→ **REQUIRED ACTION**
Copy every line of the entries that includes the word "computer".

→ **INPUT DATA**

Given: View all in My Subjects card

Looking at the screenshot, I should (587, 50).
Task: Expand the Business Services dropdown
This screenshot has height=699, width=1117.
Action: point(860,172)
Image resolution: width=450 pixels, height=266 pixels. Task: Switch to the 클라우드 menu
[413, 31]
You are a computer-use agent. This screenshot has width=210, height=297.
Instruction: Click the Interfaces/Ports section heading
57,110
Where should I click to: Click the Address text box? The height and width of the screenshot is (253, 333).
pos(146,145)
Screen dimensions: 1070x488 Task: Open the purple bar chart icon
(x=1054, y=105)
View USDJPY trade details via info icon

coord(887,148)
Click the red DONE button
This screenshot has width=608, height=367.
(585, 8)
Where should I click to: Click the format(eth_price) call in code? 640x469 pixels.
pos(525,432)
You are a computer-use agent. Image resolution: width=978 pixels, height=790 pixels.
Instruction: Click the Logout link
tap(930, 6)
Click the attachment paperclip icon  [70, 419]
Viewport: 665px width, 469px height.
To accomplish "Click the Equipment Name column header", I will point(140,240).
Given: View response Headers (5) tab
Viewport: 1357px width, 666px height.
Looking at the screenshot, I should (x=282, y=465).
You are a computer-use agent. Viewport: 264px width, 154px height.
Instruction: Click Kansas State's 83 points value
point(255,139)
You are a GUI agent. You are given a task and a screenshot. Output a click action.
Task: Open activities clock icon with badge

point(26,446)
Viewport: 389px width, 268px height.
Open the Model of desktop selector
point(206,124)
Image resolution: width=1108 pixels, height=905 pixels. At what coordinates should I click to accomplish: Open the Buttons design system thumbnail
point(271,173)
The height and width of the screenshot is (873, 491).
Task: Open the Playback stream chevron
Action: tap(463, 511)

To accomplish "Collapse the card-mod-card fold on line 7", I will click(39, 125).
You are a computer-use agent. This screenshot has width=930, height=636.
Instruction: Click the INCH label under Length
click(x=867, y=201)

→ **WRITTEN RESPONSE**
You are a computer-use agent. This screenshot has width=210, height=297.
You are a computer-use agent. Image resolution: width=978 pixels, height=790 pixels.
You are a computer-use agent. Viewport: 264px width, 154px height.
You are a computer-use agent. This screenshot has width=930, height=636.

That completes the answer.